O ministro também fugiu de diversas perguntas dos parlamentares de oposição. Muitas delas relacionadas às falsas narrativas que sustentam o discurso do governo em defesa da reforma Administrativa como o combate a privilégios. A média salarial de servidores públicos no Brasil é de R$2,6 mil. Valor bem inferior ao que deveria ser o salário-mínimo, de acordo com cálculos feitos pelo Dieese, que seria de R$ 5.3 mil. 

A reforma propõe ajustes profundos para a grande maioria das carreiras do serviço público nacional, mas exclui justamente aquelas nas quais as distorções remuneratórias de fato se concentram. Ou seja, a PEC-32 não irá interferir, em um centavo, nos salários da elite do setor público brasileiro, como os procuradores, desembargadores, juízes, deputados, senadores, diplomatas, ministros e elite das Forças Armadas. Categorias que não estão incluídas na proposta.  

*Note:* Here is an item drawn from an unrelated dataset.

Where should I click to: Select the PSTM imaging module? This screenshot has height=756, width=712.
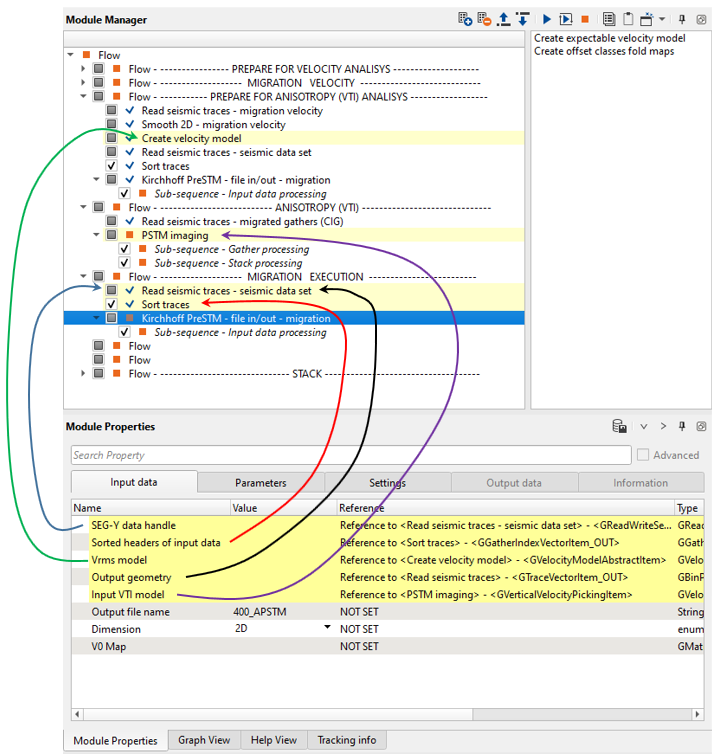click(x=175, y=235)
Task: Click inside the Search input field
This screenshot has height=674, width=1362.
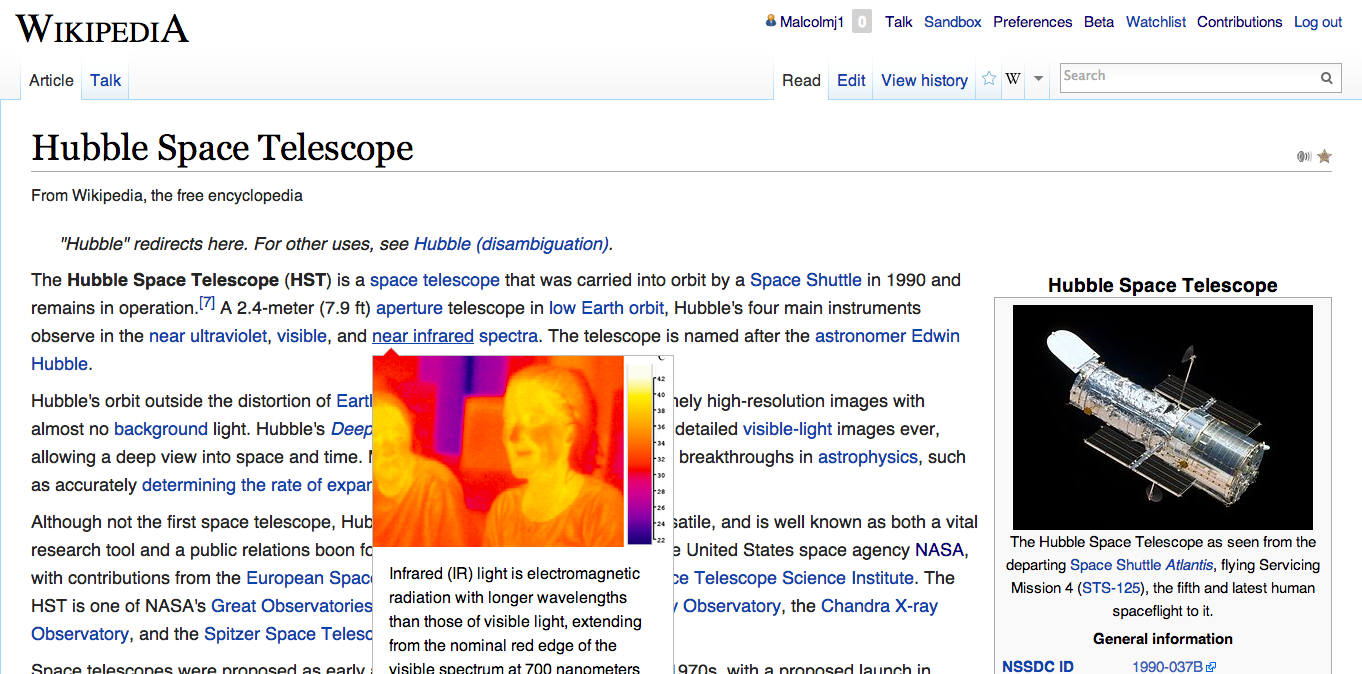Action: pos(1188,77)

Bolsonaro quer cortar gastos reduzindo os investimentos em políticas públicas, mas torra dinheiro com seus apadrinhados políticos e consigo mesmo. 

Salários em dobro

Recentemente, o Ministério da Economia publicou portaria que ficou conhecida como Teto Duplex. A portaria permite que servidores aposentados ou militares da reserva acumulem uma remuneração sobre o cargo comissionado que ocupam sem o limite do teto, que hoje está em R$ 39,2 mil. O vice-presidente Hamilton Mourão, por exemplo, será beneficiado por um aumento de R$ 24 mil, totalizando um salário de R$ 63,5 mil. Enquanto isso, Bolsonaro receberá R$ 2,3 mil por mês, somados ao salário presidencial de R$ 40 mil, sem contar os R$ 10 mil a título de benefícios que não foram incluídos no teto. Não é à toa que, enquanto grande parte da população brasileira que está desempregada passa fome, Bolsonaro pode fazer um churrasco para o Dia das Mães e com picanha ao custo de R$ 1.799,00 o quilo.  

Bolsolão

Também já se sabe que este governo não poupa recursos quando se trata de comprar os votos dos parlamentares aliados no Congresso Nacional. O jornal O Estado de São Paulo divulgou no último domingo a existência de um orçamento secreto, conhecido como Bolsolão, que liberou R$ 3 bilhões em emendas no final de 2020 para garantir a compra de apoio político de parlamentares do Centrão. O esquema envolveria o desvio de recursos a partir da compra de tratores e veículos agrícolas superfaturados em 259%. O orçamento secreto de Bolsonaro atropela leis orçamentárias porque foram os parlamentares e não os ministros que definiram onde aplicar os recursos.